The novel is set in and around the Lake District, (a much-loved annual Roques family holiday destination), with maps outlining the coast-to-coast walk that frames the plot. I recognised a number of summit names and thought the book would make a good summer read.

I haven’t laughed so much since that first encounter with Bridget Jones. Chuckling uncontrollably on the tube, I began to feel I should take myself off somewhere private to pull myself together.

Jokes are never as good in the retelling so I won’t talk about Nicholls’ brilliant, witty, accessible dialogue or exemplary blend of finely crafted sentences with everyday, relatable, humorous normalities; his ability to draw a character from so many angles that you suspect that you’ve actually met them before; his ability to keep you gripped by his narrative flow without having to resort to ‘modern’ literary devices which often leave the reader wondering who on earth is speaking, where they are and which flashback or forward we’re currently occupying. What I will say is that it is good to be made to laugh by a writer who, despite the inevitable peppering of expletives, hasn’t descended into unnecessarily smutty or derisive terrain.
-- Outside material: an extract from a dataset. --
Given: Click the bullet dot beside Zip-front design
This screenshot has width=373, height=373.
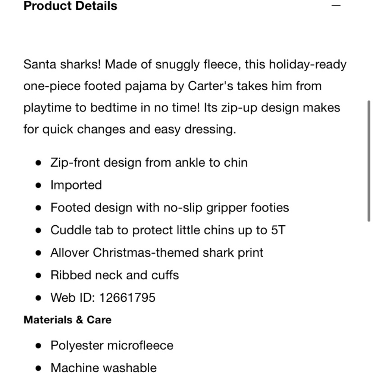Looking at the screenshot, I should 38,163.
In the two days it took me to read the book’s 345 pages, I was hooked, charmed, intrigued, engaged – I haven’t felt that childlike immersion in a book for quite a long time. On reaching the final paragraph I felt a real sadness, almost a tearful lostness at the ‘goodbye’ that has to be said to the characters you’ve begun to love over the course of their story.

You Are Here is a simple, but profound story of love, loss and how we communicate. A story which made me rethink a few things as every good book should. Sometimes, in our own lives, we just can’t see the view that’s right before our eyes and need the gentle nudge of another’s story to grant us a new perspective.